Excerpt:
I find the name of create_raster() confusing. As a spatial R user, the name create_raster() leads me to believe that the function returns a raster Raster* object, while in reality it returns a stars object. In my opinion, a slightly different name (e.g. create_stars() or create_stars_raster()) would be slightly less confusing.
Done in Fernandez-Lab-WSU/quadkeyr@75a1c76aa
Similarly, when I read extract_qk_coord() or extract_tile_coord(), I expect a function that behaves similarly to terra::extract()/raster::extract() (i.e. which extract the value of a raster based on a polygon or point; functions that take a raster and a polygon/point object as arguments). However, extract_qk_coord() and extract_tile_coord() are not doing spatial extractions. Perhaps a name like get_qk_coord() would be better.
Done in Fernandez-Lab-WSU/quadkeyr@f5966b66
@emilyriederer and reviewers
There are 4 comments and 1 bug on the last revision that I have pending, but there are minor ones:
1 - Make the function complete_grid_for_polygon()
internal
2 - Split the reference section regarding what the functions are for.
3 - I want to see if the argument names of quadkey_* functions still make sense after all the changes.
4- Fix a bug in one of the vignettes: the hour
column appears as NA by a parsing error in read.csv
.
I have to leave this for some days now, so I decided to share my comments anyway. I will open issues with these pending items and post them when finished.
Hi @flor14 - thank you so much for the hard work and all of your updates! Your dedication to the work and all of the new developments are really impressive to see. Please keep us posted whenever you prefer the reviewers to take a final look
Vincent, Maria Paula, and @emilyriederer,
First of all, thank you for your patience. Here are the last modifications, the revision is now complete on my end:
I have added a references
section to the _pkgdown.yaml
, using the same names as the vignettes for the titles. All the functions that are not listed here because they weren't explicitly mentioned in the vignettes, have been classified as internal including the datasets and get_tile_coord()

Source excerpt:
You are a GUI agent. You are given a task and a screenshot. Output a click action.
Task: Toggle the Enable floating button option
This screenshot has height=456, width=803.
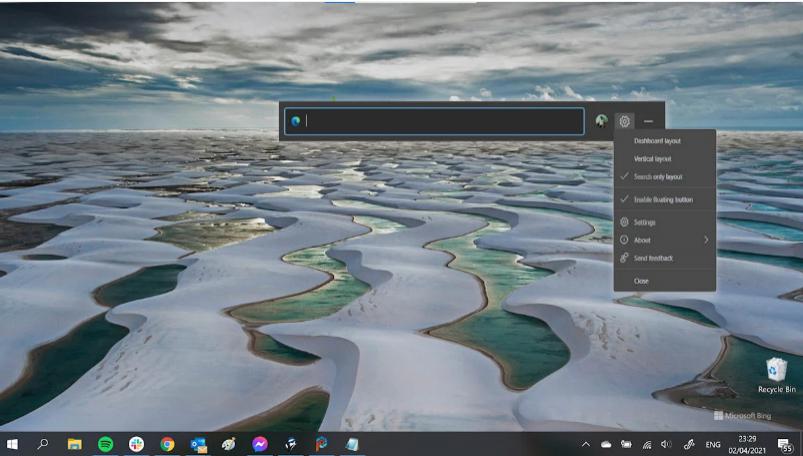pos(663,200)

Aim:
Please condense the paragraph of the package review excerpt that begins "Similarly, when I read" into a short bulleted list that keeps its main facts.

The result:
- The names extract_qk_coord() and extract_tile_coord() suggest functions like terra::extract() or raster::extract(), which take a raster and a polygon or point object and extract raster values.
- Neither function actually does a spatial extraction.
- A name such as get_qk_coord() might be better.